The faster your computer, the more work you can get done in a day. It's as simple as that, isn't it? Well, not exactly.
Put yourself in the shoes of the office manager. They know that office computer equipment needs to be upgraded from time to time. But they also know how that investment affects the bottom line—and they may be tempted to eek another year or two out of those almost obsolete laptops, desktops, or low-res monitors.
So how do you make a compelling case for new tech, and reassure your boss that it's not simply a case of having fancy toys to play with? Start by exploring these arguments in your favor.
New computer equipment boosts productivity
Let's start with perhaps the most obvious point: your old computer equipment is probably having a damaging effect on productivity. And those inefficiencies are not limited to one person's desk: they can have a domino effect. Just imagine how many working hours are wasted every year as IT teams struggle to respond to issues in a timely fashion and account teams fail to join video calls on time.
Or think about a daily computer-based task that slows to a crawl because of old equipment, such as compiling code or editing a video. Add up the wasted hours by determining how much time the task takes every day and deducting how much time it should take every day. Multiply that number by 250 working days per year and you'll have a compelling figure to help you make your case.
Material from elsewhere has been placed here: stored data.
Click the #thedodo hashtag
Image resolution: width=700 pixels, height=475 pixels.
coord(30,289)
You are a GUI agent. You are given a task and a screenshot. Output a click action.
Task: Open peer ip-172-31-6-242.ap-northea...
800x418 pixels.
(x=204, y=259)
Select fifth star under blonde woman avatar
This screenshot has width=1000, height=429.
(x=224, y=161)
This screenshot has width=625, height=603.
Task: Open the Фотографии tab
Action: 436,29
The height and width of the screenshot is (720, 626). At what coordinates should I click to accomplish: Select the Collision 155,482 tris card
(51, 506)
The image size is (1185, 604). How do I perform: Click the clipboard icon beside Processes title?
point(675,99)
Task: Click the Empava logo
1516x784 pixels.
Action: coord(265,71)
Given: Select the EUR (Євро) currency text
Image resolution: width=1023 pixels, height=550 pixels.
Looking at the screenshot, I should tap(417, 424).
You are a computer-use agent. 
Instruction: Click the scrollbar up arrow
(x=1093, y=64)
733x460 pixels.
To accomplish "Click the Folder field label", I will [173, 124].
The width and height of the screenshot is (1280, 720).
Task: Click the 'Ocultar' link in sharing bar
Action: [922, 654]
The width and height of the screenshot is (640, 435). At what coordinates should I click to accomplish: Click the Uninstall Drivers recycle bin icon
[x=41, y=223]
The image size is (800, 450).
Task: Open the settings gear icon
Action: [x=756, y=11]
So an investment in tech is a tangible, measurable investment in office efficiency. We're talking about desktops and computers with the power to run the latest videoconferencing and collaborative platforms like Office365; best-in-class equipment for meeting rooms, such as big-screen TVs equipped with HD webcams; and multiple-monitor setups, like this Ergotech Triple Monitor Desk Stand, that empower workers to get more done in less time.
Of course, none of these modern efficiencies are available to your company—or your boss—if you continue to use antiquated tech. And that's before we even account for shared equipment like photocopiers, which have the potential to cost entire companies time and money when they no longer work as intended.
Older computers are less secure
Data security. Computer viruses. Ransomware. Every office is connected to the world at large, so every company needs to be not only vigilant but also equipped to resist the very real threats of the connected business world.
Older equipment runs older operating systems. Older operating systems are patched less regularly—and eventually not at all. Ergo, older equipment is frequently more susceptible to viruses, malware, and other cyber threats, which cost U.S. businesses an average of $1.3m in 2017. It really is as simple as that.
There's also physical security to consider. Are your on-site servers fully backed up in the event of a natural disaster? Is your IT equipment protected against unexpected power outages? There's an easy business case to be made for tech that protects other tech, like this 7-outlet battery backup from APC, which comes complete with a lifetime $100,000 equipment protection policy. It's an investment in your investment!
The drawbacks of BYOD
Businesses are increasingly embracing a "bring your own device" (BYOD) culture in which employees are permitted to use their personal devices at work.
The principle is simple: people get to use their own things and the company saves hardware costs—so how can you make the case that new, company-owned equipment is actually a better option? Here are a few counterpoints to the BYOD trend:
As devices make the journey from home to work and back again, there is an increasing likelihood that they will be lost or stolen. That leads to a scenario where unwanted individuals have access to your confidential business information.
If an employee leaves the company abruptly, there may be no time to remove critical data from their devices, such as company passwords. No manager wants his or her former employees to have unauthorized access to company systems after they're gone.
Not all employees are security-minded. If their devices have out-of-date firewall and anti-virus software, they have the potential to compromise networks and create gaping security gaps in systems.
The same device that accesses your office network will likely be used to access Wi-Fi in unsecured locations, such as airports, coffee shops, and stores. This gives hackers a valuable opportunity to infiltrate your company's systems or networks.
You can reduce absenteeism through ergonomics
Office managers and procurement professionals should always prioritize the wellbeing of their workers—and that includes their physical health and safety. Aging peripherals like unresponsive keyboards, basic-spec mice, and dim monitors can contribute to workplace discomfort, which in turn costs businesses money through increased absenteeism.
So you can position new office computer equipment as an effective tool in the fight against preventable sick days. Ergonomic keyboards and mice prevent repetitive strain injuries and chronic joint pain, and there are computer monitors with eye-strain reducing features. This BenQ Eye-Care monitor, for example, has low blue-light levels and a flicker-free display to minimize eye fatigue.
Bolster your argument
By now your boss should be nodding in enthusiastic agreement, fully convinced that brand new computer equipment is the way to go. It boosts productivity and security, sidesteps the potential risks of BYOD, and can even help employees be more physically comfortable in the workplace.
But make sure you do your homework to prepare for counterarguments. Find out if the type of equipment you're requesting will require your coworkers to undergo training or orientation. Undertake a quick cost-benefit analysis to compare the merits of purchasing, leasing, or renting. And have a skeleton plan for the old equipment: whether it's sold, donated, or recycled, it will certainly need to be wiped by the professionals!